O sentimento de solidão é frequente, sendo que 31,6% das mães se sentem sozinhas entre três a cinco vezes por semana e 15%, seis vezes ou mais. Cerca de 90% gostariam de sair regularmente com as amigas, sendo que 60% fazem isso, no máximo, duas vezes ao ano.

Insegurança profissional

A pesquisa aponta para um aumento positivo com relação a remuneração, com apenas 9,3% das mães não possuindo nenhum tipo de remuneração. Por outro lado, houve queda de 15,6% para 13,1% no volume de mães com renda acima de R$ 10 mil. Também houve aumento nos seguintes casos, em comparação a 2021:

Mulheres que recebem 1 salário mínimo: cresceu de 33,8% para 34,6% Mulheres que recebem 2 salários mínimos: cresceu de 11% para 15,3% Mulheres com renda de mais de R$ 5 mil: cresceu de 26,2% para 27,8%

Mesmo assim, há um forte cenário de insegurança profissional, já que apenas 31,8% das mães trabalham com carteira assinada, enquanto 28% têm registro de pessoa jurídica.

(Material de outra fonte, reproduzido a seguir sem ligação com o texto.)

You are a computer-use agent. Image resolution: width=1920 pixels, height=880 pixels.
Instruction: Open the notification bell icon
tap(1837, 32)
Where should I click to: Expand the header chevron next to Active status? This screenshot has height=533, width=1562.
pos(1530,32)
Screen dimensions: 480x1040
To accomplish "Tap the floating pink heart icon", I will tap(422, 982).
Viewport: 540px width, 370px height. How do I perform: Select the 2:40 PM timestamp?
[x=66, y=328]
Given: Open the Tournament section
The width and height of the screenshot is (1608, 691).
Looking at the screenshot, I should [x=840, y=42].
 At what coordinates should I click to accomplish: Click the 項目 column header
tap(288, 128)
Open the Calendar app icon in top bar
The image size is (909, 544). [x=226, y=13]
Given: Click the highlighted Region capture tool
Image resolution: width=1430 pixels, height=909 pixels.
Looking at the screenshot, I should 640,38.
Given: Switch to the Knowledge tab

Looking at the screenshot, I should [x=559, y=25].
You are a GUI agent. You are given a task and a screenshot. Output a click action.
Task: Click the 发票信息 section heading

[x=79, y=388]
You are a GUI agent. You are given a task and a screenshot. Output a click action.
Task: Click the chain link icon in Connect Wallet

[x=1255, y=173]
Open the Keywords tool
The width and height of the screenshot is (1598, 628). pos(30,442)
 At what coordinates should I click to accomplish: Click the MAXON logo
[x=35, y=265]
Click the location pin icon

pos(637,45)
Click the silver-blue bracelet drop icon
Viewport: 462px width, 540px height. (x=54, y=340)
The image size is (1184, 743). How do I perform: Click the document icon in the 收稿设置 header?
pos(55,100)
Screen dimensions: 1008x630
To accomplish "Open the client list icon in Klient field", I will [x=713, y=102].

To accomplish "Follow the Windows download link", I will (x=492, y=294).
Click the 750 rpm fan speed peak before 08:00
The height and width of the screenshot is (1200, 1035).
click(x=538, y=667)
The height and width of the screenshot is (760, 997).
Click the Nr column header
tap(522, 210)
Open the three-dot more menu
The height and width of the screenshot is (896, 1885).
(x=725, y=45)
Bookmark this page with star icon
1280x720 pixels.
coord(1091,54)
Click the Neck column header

A informalidade atingiu 22,3% contra 19,2% do ano passado.

“Enquanto se dedicam tanto às suas famílias, muitas mães deixam o mercado de trabalho e perdem a autonomia. Se a escolha foi dela e ela tem apoio emocional e financeiro para seguir, esse não será um problema, no entanto, o que vemos, é uma realidade diferente e, quando elas decidem retomar suas atividades profissionais e sociais, não têm mais as mesmas condições e oportunidades”, complementa Mariana.